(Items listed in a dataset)
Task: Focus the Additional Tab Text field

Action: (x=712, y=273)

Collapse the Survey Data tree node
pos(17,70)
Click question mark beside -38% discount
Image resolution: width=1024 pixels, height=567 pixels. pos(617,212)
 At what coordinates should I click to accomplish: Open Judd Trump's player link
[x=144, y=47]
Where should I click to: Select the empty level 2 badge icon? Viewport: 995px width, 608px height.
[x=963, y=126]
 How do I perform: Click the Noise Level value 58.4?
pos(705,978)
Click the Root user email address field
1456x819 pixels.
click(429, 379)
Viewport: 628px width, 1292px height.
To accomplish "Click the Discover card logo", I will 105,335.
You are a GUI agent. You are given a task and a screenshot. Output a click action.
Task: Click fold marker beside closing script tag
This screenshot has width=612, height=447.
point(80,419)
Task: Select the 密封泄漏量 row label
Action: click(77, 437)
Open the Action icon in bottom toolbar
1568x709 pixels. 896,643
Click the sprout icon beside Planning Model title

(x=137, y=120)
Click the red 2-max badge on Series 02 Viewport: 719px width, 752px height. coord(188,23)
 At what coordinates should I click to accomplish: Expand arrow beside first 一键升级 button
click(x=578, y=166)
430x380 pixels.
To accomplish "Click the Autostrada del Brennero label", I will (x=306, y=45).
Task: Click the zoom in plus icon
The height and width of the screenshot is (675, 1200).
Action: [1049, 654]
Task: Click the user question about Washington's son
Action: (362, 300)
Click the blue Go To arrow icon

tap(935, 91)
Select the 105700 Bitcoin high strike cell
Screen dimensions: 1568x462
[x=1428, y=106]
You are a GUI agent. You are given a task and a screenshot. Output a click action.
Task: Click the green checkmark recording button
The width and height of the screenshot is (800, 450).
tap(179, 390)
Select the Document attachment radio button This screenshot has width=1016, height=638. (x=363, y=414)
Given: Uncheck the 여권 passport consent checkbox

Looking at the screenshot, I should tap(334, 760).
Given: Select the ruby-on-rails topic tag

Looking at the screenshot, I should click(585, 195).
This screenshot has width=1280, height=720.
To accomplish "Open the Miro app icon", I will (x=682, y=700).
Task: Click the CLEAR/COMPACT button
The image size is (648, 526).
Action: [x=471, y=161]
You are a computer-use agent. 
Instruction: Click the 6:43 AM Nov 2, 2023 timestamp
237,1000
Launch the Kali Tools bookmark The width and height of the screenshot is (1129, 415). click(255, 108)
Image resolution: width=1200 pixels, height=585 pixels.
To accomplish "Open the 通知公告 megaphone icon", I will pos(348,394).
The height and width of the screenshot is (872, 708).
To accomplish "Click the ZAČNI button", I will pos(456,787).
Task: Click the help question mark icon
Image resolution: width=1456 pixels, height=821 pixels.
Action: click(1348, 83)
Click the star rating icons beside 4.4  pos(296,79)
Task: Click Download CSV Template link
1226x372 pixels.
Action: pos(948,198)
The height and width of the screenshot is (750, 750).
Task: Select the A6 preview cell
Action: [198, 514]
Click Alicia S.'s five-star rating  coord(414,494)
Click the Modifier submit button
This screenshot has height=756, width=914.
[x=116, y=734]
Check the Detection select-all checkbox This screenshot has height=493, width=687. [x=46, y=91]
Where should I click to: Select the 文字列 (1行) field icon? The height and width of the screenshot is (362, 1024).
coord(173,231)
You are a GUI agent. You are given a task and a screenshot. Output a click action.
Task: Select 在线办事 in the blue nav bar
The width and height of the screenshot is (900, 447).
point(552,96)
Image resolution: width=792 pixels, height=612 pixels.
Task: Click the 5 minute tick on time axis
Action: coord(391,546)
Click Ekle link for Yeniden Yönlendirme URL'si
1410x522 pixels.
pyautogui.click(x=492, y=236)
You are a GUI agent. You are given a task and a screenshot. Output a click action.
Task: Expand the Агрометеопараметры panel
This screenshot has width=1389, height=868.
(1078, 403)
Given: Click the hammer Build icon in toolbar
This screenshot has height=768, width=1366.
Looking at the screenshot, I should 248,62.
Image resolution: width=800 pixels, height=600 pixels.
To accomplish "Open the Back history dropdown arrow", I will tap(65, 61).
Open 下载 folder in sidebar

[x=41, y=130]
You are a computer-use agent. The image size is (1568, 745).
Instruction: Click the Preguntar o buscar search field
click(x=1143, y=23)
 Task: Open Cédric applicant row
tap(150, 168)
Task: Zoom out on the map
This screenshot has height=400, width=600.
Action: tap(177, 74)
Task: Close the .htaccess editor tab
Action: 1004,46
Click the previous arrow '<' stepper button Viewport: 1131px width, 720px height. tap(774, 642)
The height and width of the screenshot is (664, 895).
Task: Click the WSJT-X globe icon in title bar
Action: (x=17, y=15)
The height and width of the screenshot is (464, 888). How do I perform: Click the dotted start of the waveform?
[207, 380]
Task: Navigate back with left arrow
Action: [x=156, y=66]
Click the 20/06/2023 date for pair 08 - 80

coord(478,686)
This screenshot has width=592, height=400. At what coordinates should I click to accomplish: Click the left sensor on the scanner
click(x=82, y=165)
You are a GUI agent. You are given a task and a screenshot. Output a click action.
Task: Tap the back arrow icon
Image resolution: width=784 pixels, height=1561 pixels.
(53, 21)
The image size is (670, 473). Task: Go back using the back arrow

▶ [REQUIREMENT]: Output each line exactly, from the first line of the data down to the line that contains "Task: Click the zoom in plus icon", both included.

▶ [RESULT]:
Task: Focus the Additional Tab Text field

Action: (x=712, y=273)

Collapse the Survey Data tree node
pos(17,70)
Click question mark beside -38% discount
Image resolution: width=1024 pixels, height=567 pixels. pos(617,212)
 At what coordinates should I click to accomplish: Open Judd Trump's player link
[x=144, y=47]
Where should I click to: Select the empty level 2 badge icon? Viewport: 995px width, 608px height.
[x=963, y=126]
 How do I perform: Click the Noise Level value 58.4?
pos(705,978)
Click the Root user email address field
1456x819 pixels.
click(429, 379)
Viewport: 628px width, 1292px height.
To accomplish "Click the Discover card logo", I will 105,335.
You are a GUI agent. You are given a task and a screenshot. Output a click action.
Task: Click fold marker beside closing script tag
This screenshot has width=612, height=447.
point(80,419)
Task: Select the 密封泄漏量 row label
Action: click(77, 437)
Open the Action icon in bottom toolbar
1568x709 pixels. 896,643
Click the sprout icon beside Planning Model title

(x=137, y=120)
Click the red 2-max badge on Series 02 Viewport: 719px width, 752px height. coord(188,23)
 At what coordinates should I click to accomplish: Expand arrow beside first 一键升级 button
click(x=578, y=166)
430x380 pixels.
To accomplish "Click the Autostrada del Brennero label", I will (x=306, y=45).
Task: Click the zoom in plus icon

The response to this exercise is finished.